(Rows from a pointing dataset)
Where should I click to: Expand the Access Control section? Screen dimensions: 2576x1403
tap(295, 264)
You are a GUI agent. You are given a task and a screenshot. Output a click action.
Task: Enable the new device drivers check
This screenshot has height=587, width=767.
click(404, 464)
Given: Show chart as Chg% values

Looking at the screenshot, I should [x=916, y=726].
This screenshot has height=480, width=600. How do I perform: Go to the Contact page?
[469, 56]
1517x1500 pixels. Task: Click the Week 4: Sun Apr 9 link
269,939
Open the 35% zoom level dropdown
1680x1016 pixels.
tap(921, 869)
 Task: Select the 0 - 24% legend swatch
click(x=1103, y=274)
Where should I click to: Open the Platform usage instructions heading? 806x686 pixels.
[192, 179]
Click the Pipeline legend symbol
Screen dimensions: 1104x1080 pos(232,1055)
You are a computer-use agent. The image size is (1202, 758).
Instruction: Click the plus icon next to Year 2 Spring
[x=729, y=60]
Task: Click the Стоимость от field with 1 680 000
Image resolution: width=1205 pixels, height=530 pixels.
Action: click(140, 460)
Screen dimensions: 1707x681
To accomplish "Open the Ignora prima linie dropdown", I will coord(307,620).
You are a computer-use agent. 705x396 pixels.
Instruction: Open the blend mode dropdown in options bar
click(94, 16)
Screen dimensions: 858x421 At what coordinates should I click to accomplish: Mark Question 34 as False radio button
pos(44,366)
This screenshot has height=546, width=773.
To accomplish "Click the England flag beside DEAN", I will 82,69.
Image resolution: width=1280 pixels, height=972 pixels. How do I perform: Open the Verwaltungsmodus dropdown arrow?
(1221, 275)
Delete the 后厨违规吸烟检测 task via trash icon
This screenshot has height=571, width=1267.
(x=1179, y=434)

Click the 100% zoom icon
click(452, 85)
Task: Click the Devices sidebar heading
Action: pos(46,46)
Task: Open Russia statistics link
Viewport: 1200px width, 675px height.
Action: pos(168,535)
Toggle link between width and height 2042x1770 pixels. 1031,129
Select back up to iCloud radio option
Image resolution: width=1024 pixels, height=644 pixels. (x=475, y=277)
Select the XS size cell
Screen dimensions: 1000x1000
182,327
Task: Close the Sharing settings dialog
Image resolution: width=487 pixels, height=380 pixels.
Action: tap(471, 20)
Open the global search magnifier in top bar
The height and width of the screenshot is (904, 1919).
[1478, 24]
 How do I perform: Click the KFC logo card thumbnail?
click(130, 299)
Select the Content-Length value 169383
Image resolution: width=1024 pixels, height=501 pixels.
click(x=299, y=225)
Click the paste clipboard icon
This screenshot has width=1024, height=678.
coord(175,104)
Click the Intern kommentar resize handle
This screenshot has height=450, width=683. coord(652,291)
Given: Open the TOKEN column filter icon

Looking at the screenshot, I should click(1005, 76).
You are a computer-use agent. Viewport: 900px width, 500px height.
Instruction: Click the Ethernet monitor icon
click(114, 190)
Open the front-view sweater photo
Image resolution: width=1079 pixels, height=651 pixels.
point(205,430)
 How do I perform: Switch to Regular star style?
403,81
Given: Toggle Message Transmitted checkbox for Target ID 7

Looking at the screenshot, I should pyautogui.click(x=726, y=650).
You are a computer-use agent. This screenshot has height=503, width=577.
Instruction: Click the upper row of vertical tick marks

INSTRUCTIONS TO FOLLOW. Repeat every one of the rows above word for word, without changing anything.

WRITTEN REPLY.
Where should I click to: Expand the Access Control section? Screen dimensions: 2576x1403
tap(295, 264)
You are a GUI agent. You are given a task and a screenshot. Output a click action.
Task: Enable the new device drivers check
This screenshot has height=587, width=767.
click(404, 464)
Given: Show chart as Chg% values

Looking at the screenshot, I should [x=916, y=726].
This screenshot has height=480, width=600. How do I perform: Go to the Contact page?
[469, 56]
1517x1500 pixels. Task: Click the Week 4: Sun Apr 9 link
269,939
Open the 35% zoom level dropdown
1680x1016 pixels.
tap(921, 869)
 Task: Select the 0 - 24% legend swatch
click(x=1103, y=274)
Where should I click to: Open the Platform usage instructions heading? 806x686 pixels.
[192, 179]
Click the Pipeline legend symbol
Screen dimensions: 1104x1080 pos(232,1055)
You are a computer-use agent. The image size is (1202, 758).
Instruction: Click the plus icon next to Year 2 Spring
[x=729, y=60]
Task: Click the Стоимость от field with 1 680 000
Image resolution: width=1205 pixels, height=530 pixels.
Action: click(140, 460)
Screen dimensions: 1707x681
To accomplish "Open the Ignora prima linie dropdown", I will coord(307,620).
You are a computer-use agent. 705x396 pixels.
Instruction: Open the blend mode dropdown in options bar
click(94, 16)
Screen dimensions: 858x421 At what coordinates should I click to accomplish: Mark Question 34 as False radio button
pos(44,366)
This screenshot has height=546, width=773.
To accomplish "Click the England flag beside DEAN", I will 82,69.
Image resolution: width=1280 pixels, height=972 pixels. How do I perform: Open the Verwaltungsmodus dropdown arrow?
(1221, 275)
Delete the 后厨违规吸烟检测 task via trash icon
This screenshot has height=571, width=1267.
(x=1179, y=434)

Click the 100% zoom icon
click(452, 85)
Task: Click the Devices sidebar heading
Action: pos(46,46)
Task: Open Russia statistics link
Viewport: 1200px width, 675px height.
Action: pos(168,535)
Toggle link between width and height 2042x1770 pixels. 1031,129
Select back up to iCloud radio option
Image resolution: width=1024 pixels, height=644 pixels. (x=475, y=277)
Select the XS size cell
Screen dimensions: 1000x1000
182,327
Task: Close the Sharing settings dialog
Image resolution: width=487 pixels, height=380 pixels.
Action: tap(471, 20)
Open the global search magnifier in top bar
The height and width of the screenshot is (904, 1919).
[1478, 24]
 How do I perform: Click the KFC logo card thumbnail?
click(130, 299)
Select the Content-Length value 169383
Image resolution: width=1024 pixels, height=501 pixels.
click(x=299, y=225)
Click the paste clipboard icon
This screenshot has width=1024, height=678.
coord(175,104)
Click the Intern kommentar resize handle
This screenshot has height=450, width=683. coord(652,291)
Given: Open the TOKEN column filter icon

Looking at the screenshot, I should click(1005, 76).
You are a computer-use agent. Viewport: 900px width, 500px height.
Instruction: Click the Ethernet monitor icon
click(114, 190)
Open the front-view sweater photo
Image resolution: width=1079 pixels, height=651 pixels.
point(205,430)
 How do I perform: Switch to Regular star style?
403,81
Given: Toggle Message Transmitted checkbox for Target ID 7

Looking at the screenshot, I should pyautogui.click(x=726, y=650).
You are a computer-use agent. This screenshot has height=503, width=577.
Instruction: Click the upper row of vertical tick marks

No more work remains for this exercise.